TREATMENT AND PREVENTION OF LIVER ALLOGRAFT-REJECTION WITH OKT3

Over the past several years, OKT3 therapy has compared well with existing regimens in the treatment and prevention of acute hepatic allograft rejection. When used as first-line treatment for rejection, OKT3 was shown to be as effective as corticosteroids in reversing the rejection process, particularly in adults. As second-line therapy for acute rejection, preceded in most studies with only one or two boluses of corticosteroids, OKT3 appeared effective in reversing the clinical picture of rejection. In two of three randomized controlled studies, OKT3 induction therapy with azathioprine and steroids preserved renal function during the first 14 days after transplantation and was associated with significantly fewer acute rejection episodes than was cyclosporine in standard triple-drug therapy.
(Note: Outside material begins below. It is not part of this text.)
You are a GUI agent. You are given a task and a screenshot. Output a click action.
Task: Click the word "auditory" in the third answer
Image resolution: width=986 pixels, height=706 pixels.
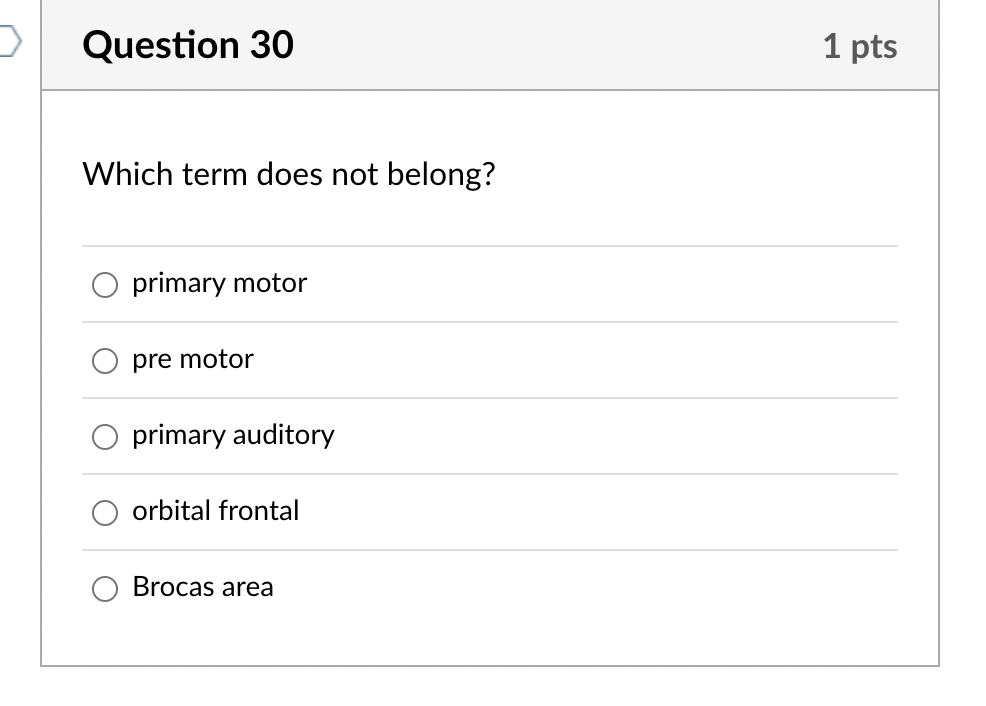(x=284, y=436)
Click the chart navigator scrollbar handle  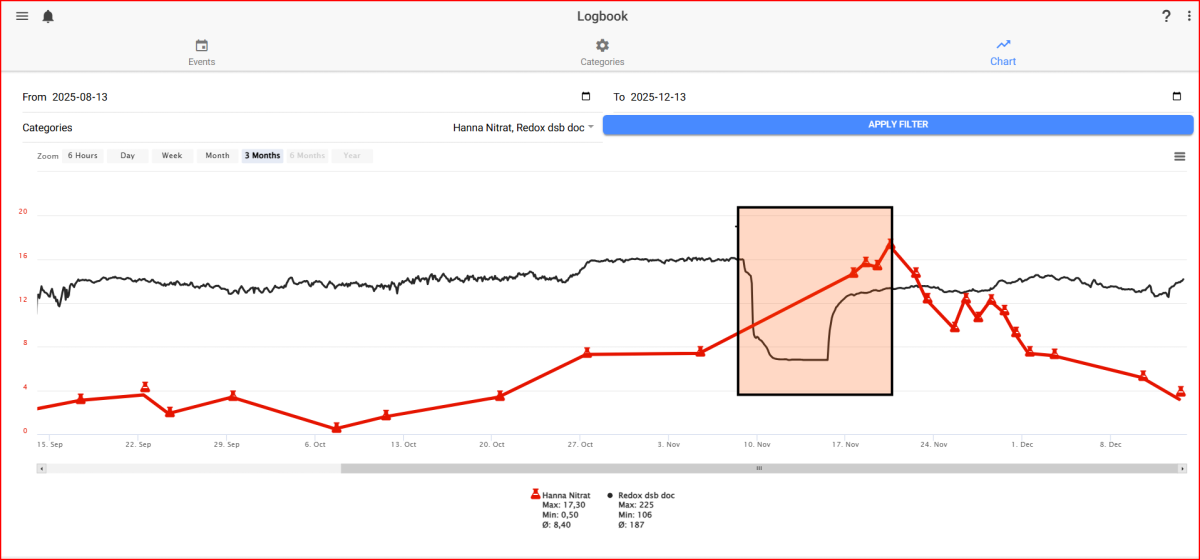(759, 468)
Adverse reactions following OKT3 administration are similar to those reported in renal allograft recipients and are largely mild and well-tolerated although a few patients may experience anaphylactic reactions that hamper further OKT3 use. Whether OKT3 induction or rescue therapy increases the risk of infection when compared to other immunosuppressants remains the subject of continued investigation. Some studies associate OKT3 induction with a higher incidence of major infection than that observed with OKT3 rescue therapy. CMV infection prophylaxis is advisable in patients receiving OKT3. OKT3 therapy seems particularly suitable in liver transplant patients with: 1) hepatorenal syndrome; 2) posttransplantation renal insufficiency; 3) acute cyclosporine toxicity; and 4) steroid-resistant acute rejection.